* [Brief]: Return every line of the rows below that contains the string "accomplish", and treat uppercase and lowercase as different.

* [Records shown]:
* start *

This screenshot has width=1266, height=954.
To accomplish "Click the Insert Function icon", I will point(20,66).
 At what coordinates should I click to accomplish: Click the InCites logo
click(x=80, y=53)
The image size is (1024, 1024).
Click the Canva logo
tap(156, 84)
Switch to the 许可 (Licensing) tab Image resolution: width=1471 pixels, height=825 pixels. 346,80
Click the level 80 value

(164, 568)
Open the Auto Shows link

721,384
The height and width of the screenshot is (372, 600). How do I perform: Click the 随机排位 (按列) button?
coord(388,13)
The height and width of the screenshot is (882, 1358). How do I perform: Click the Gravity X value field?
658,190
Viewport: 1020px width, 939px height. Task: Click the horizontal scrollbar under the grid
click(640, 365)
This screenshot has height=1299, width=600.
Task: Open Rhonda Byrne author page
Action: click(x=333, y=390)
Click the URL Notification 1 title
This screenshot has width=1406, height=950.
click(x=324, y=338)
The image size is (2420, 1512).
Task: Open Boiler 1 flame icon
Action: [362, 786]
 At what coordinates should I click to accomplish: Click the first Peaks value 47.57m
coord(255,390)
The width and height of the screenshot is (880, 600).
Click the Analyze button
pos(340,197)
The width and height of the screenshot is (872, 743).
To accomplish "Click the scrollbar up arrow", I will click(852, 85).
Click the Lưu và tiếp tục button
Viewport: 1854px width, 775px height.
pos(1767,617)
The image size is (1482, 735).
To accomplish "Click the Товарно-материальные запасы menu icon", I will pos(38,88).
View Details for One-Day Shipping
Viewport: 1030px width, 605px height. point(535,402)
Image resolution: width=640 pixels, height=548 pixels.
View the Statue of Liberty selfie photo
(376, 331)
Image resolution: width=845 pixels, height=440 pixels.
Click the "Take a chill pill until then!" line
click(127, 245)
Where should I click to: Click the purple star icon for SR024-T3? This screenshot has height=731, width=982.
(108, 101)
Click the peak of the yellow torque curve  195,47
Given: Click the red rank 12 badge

* end *

* [Problem solution]:
To accomplish "Click the Insert Function icon", I will point(20,66).
 At what coordinates should I click to accomplish: Click the InCites logo
 At what coordinates should I click to accomplish: Click the first Peaks value 47.57m
To accomplish "Click the scrollbar up arrow", I will click(852, 85).
To accomplish "Click the Товарно-материальные запасы menu icon", I will pos(38,88).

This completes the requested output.